Speaking at a meeting of the International Woman Suffrage Alliance in Amsterdam in 1908, the US suffrage and feminist campaigner Carrie Chapman Catt called Britain the ‘storm-centre’ of the women’s movement. In 1908, it may have seemed that Britain was at the centre of the suffrage movement, but the UK was not the first country (by any means) to enfranchise women, nor the first country to have a suffrage movement. Britain was but one part of a worldwide campaign.

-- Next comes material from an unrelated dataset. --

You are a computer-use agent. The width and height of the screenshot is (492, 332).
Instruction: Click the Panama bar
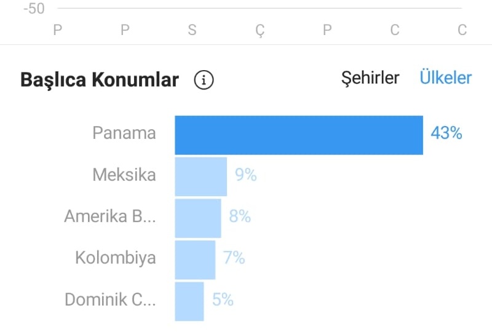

The British demand for women’s votes was not unique. Nor were campaigners working in isolation. By the 1960s, women around the world in Asia, Africa, the Americas and Europe were using their right to vote, having been granted legislative rights. Most of the world had only been granted these rights following pressure from female suffrage campaigners. Many of these campaigns, including those in Britain and the US, had begun in earnest in the mid-19th century. Popular imagery, especially in the UK – and during this centenary year – portrays suffrage as a purely British issue led by (white) women chaining themselves to railings, or marching in Edwardian dress. Yet women around the world were involved in similar campaigns and engaged with comparable tactics, to demand the right to vote.